### What is required
Repeat exactly the lines of the material below that run from the "Click the Idaho Steelheads team logo" line to the "Click the trash icon in the Layers panel" line, including both, and do not carry over any pictures.
##### Materials provided #####
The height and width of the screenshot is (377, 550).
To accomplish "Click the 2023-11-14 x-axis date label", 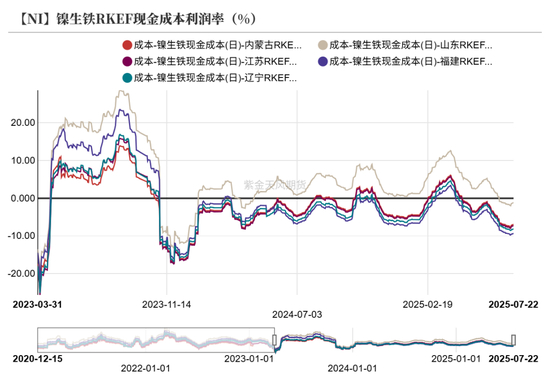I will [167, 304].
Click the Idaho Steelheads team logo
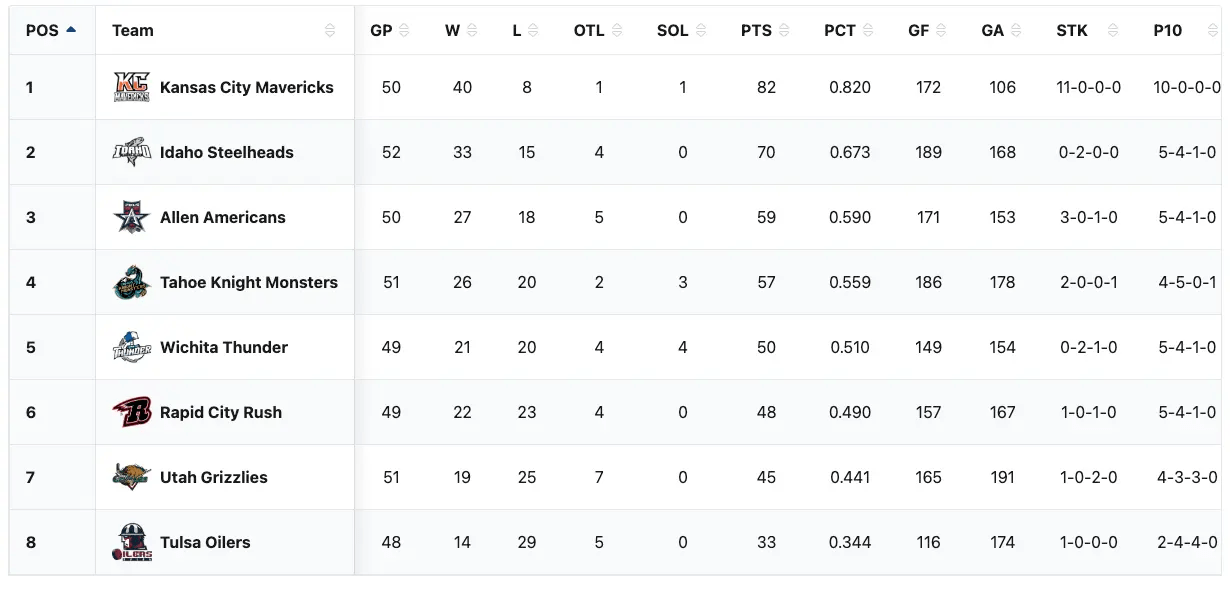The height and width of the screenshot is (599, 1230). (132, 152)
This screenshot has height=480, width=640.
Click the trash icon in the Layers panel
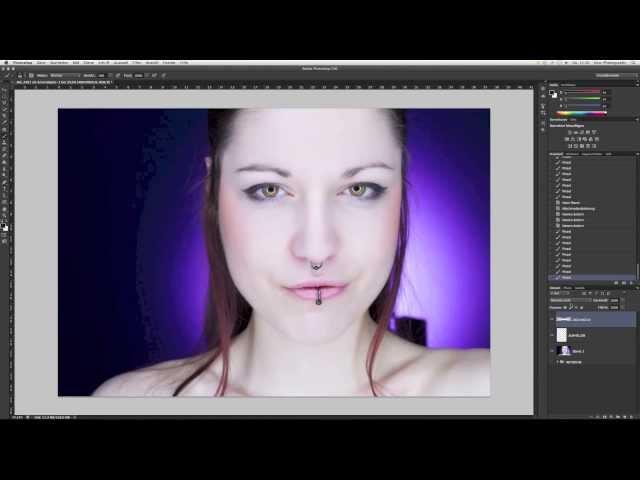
#####
##### Materials provided #####
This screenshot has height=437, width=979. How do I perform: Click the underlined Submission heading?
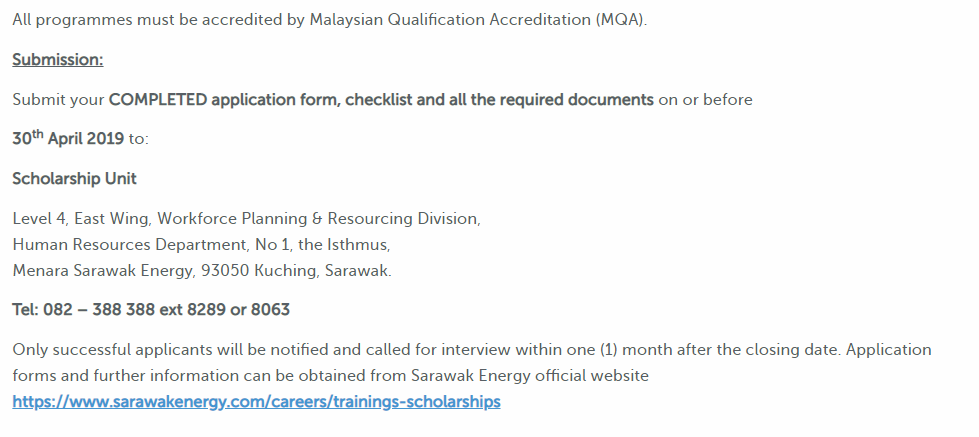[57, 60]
#####
### Response box
Click the Idaho Steelheads team logo
The height and width of the screenshot is (599, 1230). (132, 152)
This screenshot has height=480, width=640.
Click the trash icon in the Layers panel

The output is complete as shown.